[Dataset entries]
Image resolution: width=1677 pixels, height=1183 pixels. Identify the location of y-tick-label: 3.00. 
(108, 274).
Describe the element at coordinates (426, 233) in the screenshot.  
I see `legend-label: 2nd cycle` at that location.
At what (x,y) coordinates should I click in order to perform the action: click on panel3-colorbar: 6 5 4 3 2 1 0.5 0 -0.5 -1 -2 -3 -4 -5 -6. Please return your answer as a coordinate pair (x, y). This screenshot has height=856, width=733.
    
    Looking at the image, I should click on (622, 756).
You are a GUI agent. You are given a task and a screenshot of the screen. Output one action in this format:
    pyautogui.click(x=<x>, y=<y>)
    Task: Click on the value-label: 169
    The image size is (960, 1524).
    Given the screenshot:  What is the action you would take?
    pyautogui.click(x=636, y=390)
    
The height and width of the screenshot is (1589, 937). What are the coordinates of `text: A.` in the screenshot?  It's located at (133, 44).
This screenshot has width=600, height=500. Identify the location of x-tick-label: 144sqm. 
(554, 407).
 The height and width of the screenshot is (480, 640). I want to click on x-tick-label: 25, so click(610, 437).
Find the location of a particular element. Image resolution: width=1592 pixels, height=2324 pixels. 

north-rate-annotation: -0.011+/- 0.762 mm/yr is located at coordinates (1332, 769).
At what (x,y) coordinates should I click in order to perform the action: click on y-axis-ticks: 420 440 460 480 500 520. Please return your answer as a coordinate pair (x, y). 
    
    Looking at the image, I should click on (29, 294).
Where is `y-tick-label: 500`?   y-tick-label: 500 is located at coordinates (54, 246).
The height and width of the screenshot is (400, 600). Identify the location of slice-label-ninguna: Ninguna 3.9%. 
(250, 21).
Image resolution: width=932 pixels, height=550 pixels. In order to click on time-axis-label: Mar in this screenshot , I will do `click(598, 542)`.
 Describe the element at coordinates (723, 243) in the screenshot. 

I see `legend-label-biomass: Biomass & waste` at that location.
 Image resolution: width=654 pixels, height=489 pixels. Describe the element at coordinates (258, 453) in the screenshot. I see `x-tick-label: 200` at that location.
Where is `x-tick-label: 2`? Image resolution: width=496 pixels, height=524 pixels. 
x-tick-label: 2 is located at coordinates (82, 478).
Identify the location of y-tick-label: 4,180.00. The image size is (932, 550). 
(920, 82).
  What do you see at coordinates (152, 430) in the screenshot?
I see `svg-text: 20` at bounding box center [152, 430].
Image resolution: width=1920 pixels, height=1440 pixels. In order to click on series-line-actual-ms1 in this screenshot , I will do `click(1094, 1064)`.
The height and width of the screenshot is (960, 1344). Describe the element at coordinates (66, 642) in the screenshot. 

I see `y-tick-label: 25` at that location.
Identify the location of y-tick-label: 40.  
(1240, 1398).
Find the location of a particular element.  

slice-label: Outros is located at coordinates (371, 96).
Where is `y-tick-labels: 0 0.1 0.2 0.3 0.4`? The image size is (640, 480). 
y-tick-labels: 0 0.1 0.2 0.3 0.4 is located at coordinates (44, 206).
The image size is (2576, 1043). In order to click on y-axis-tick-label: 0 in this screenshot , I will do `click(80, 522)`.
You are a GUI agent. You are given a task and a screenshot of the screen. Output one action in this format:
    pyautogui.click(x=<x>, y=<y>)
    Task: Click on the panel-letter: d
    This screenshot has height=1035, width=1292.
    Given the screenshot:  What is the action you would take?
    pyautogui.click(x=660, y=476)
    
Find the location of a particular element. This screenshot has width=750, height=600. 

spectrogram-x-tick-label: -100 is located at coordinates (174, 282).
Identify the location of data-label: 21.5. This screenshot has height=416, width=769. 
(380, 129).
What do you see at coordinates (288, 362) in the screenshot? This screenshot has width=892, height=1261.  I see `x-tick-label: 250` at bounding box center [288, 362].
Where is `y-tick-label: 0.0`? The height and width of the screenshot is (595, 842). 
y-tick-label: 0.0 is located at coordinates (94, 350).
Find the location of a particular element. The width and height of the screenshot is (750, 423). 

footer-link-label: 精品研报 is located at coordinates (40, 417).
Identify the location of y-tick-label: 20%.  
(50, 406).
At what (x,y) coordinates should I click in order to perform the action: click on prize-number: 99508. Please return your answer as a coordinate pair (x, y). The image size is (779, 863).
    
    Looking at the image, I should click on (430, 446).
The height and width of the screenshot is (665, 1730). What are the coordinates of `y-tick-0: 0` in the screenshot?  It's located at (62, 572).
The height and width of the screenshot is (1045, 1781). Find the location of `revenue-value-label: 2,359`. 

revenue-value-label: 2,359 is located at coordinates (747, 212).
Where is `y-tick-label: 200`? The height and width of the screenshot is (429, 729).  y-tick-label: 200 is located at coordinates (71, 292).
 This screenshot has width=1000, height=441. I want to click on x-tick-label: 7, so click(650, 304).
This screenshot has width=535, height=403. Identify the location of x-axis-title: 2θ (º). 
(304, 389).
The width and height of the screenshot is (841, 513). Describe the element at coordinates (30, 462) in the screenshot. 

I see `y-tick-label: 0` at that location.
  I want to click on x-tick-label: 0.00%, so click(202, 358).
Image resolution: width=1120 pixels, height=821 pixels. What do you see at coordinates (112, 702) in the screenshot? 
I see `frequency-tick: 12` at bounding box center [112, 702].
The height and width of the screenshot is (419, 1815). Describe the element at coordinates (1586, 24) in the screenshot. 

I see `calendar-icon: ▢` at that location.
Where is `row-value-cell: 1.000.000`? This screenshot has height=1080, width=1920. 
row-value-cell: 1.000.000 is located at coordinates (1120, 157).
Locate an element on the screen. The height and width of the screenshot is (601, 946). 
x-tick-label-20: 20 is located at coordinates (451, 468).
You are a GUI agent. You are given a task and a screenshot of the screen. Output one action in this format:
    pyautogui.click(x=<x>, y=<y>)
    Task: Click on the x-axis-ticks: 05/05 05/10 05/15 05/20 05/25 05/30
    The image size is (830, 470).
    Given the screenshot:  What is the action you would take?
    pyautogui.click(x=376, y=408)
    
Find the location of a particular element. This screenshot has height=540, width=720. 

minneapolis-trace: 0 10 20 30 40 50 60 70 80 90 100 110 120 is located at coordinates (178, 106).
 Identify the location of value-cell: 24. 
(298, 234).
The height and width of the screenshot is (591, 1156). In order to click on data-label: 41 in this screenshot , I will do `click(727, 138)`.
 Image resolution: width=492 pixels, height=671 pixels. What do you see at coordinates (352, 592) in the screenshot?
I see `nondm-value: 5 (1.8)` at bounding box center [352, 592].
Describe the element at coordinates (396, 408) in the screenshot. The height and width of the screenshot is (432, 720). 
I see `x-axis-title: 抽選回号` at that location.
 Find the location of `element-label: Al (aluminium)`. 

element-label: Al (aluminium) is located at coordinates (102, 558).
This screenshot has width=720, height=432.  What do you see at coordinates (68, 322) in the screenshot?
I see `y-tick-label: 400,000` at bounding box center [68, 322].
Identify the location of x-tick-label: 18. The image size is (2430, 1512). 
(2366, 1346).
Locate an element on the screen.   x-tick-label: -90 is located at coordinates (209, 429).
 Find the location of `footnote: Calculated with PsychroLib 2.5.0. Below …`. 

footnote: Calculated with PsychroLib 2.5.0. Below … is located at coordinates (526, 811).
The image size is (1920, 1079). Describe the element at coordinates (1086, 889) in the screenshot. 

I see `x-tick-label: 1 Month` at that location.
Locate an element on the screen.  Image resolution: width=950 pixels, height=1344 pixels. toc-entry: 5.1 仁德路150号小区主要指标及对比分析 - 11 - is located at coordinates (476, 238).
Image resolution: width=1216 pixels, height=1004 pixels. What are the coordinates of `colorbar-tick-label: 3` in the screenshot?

__JOB__
Reproduce the entries starting at the beginning and ending at the line containing "pyautogui.click(x=636, y=390)", changing every "screenshot" to "screen capture" and leaving everything else as it is.

__RESPONSE BELOW__
Image resolution: width=1677 pixels, height=1183 pixels. Identify the location of y-tick-label: 3.00. 
(108, 274).
Describe the element at coordinates (426, 233) in the screen capture.  
I see `legend-label: 2nd cycle` at that location.
At what (x,y) coordinates should I click in order to perform the action: click on panel3-colorbar: 6 5 4 3 2 1 0.5 0 -0.5 -1 -2 -3 -4 -5 -6. Please return your answer as a coordinate pair (x, y). This screen capture has height=856, width=733.
    
    Looking at the image, I should click on (622, 756).
You are a GUI agent. You are given a task and a screen capture of the screen. Output one action in this format:
    pyautogui.click(x=<x>, y=<y>)
    Task: Click on the value-label: 169
    The image size is (960, 1524).
    Given the screen capture:  What is the action you would take?
    pyautogui.click(x=636, y=390)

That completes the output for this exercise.